AFAIK there are currently three methods to connect a digital camera to a laptop: the infrared port (IrDA®), serial port and maybe USB. There are also some auxiliary programs for conversion of pictures, etc.
Eric <dago@tkg.att.ne.jp> wrote: "I finally succeeded in downloading pictures from my digital camera, but not exactly the way I expected, i.e. not through USB port but using PCMCIA card port and memory stick device, part of digital camera hardware.
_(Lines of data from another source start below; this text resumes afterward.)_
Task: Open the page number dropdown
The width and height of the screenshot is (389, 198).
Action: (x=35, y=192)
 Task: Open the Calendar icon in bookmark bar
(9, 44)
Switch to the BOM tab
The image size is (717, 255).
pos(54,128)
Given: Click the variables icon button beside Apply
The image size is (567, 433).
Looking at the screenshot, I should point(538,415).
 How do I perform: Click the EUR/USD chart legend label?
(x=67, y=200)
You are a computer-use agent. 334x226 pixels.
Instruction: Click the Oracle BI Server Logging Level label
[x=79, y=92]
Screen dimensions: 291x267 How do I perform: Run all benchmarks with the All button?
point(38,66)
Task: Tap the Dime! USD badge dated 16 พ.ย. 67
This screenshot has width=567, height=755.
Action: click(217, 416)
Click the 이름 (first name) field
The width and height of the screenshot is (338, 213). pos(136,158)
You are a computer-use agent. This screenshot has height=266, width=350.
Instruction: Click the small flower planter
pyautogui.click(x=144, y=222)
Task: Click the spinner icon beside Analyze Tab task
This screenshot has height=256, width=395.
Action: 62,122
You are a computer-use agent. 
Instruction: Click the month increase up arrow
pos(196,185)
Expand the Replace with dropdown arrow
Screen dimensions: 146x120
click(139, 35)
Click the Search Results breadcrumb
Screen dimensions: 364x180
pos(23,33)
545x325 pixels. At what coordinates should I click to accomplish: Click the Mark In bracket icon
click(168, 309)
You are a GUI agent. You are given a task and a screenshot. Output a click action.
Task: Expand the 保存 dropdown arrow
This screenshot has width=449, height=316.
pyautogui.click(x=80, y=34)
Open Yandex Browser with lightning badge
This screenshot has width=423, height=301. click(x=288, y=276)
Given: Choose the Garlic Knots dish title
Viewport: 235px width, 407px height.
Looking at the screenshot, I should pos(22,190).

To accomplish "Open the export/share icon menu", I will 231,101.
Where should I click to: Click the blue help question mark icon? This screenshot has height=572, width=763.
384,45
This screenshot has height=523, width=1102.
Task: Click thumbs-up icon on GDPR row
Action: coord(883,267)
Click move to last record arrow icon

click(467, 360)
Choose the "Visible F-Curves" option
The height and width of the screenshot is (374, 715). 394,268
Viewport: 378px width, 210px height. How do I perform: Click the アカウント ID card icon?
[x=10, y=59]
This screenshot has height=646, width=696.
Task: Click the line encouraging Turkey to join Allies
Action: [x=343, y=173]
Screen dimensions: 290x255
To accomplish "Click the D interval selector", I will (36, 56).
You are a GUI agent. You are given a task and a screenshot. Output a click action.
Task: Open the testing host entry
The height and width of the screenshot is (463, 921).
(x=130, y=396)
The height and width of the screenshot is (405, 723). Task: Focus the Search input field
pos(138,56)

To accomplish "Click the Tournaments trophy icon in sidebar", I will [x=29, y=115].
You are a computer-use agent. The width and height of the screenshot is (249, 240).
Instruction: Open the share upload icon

Anyway, some interesting things to mention:
Sony (pretending using a standard) uses the msdos format to store images as JPEG files ; so the best way to have your OS recognizing them is to mount the raw device like a msdos filesystem; using mount directly doesn't work (don't know why) but an entry in the /etc/fstab file allows you to mount the device correctly. i.e.:
/dev/hde1 /mnt/camera msdos user,noauto,ro 0 0 |
Appropriate to the camera documentation , both PCMCIA and USB port behave the same (for Mac and Windoze - i.e. you see a file system auto mounted) - I deduce for Linux it should be the same thing too, as long as the USB driver is installed. I think now that mounting USB raw device the way I did with PCMCIA should work, but I still couldn't find which device to use."
OpenDiS (Open Digita Support) is a library and utility program for cameras such as the Kodak DC-220, DC-260, DC-265, and DC-280, that run Flashpoint's Digita operating system. The library is a unix implementation of the Digita Host Interface Specification, intended for embedding Digita support in other products such as gPhoto. The utility is a simple command-line program for standalone downloading of photos from the cameras.
gPhoto enables you to take a photo from any digital camera, load it onto your PC running a free operating system like GNU/Linux, print it, email it, put it on your web site, save it on your storage media in popular graphics formats or just view it on your monitor. gPhoto sports a new HTML engine that allows the creation of gallery themes (HTML templates with special tags) making publishing images to the world wide web a snap. A directory browse mode is implemented making it easy to create an HTML gallery from images already on your computer. Support for the Canon PowerShot A50, Kodak DC-240/280 USB, and Mustek MDC-800 digital cameras.
photopc is is a library and a command-line frontend to manipulate digital still cameras based on Fujitsu chipset and Siarra Imaging firmware. The program is known to work with Agfa, Epson and Olympus cameras. Should also work with Sanyo, but this is untested. The cameras typically come with software for Windows and for Mac, and no description of the protocol. With this tool, they are manageable from a UNIX box. Bruce D. Lightner <lightner@metaflow.com> has added support for Win32 and DOS platforms. Note that the program does not have any GUI, it is plain command-line even on Windows. For a GUI, check out the phototk program.
DC20 is a user friendly package for the Kodak DC20 camera. It consists of two programs, a low-level driver for manipulating the camera from the command line and a TCL/Tk front-end which uses the driver. You can use the internal viewer, or choose any standard external viewer.
kdc2tiff is software to convert .kdc images from Kodak's DC120 digital camera to .tiff or .jpg files. This software pays particular attention to aspect ratio, high quality scaling, contrast adjustment, gamma correction, and image rotation.
rdc2e is a command line tool that downloads images from a Ricoh RDC-2E digital camera. It is available as either a source tar ball or a RedHat 6.1 i386 RPM.
fujiplay Interface for Fuji digital cameras.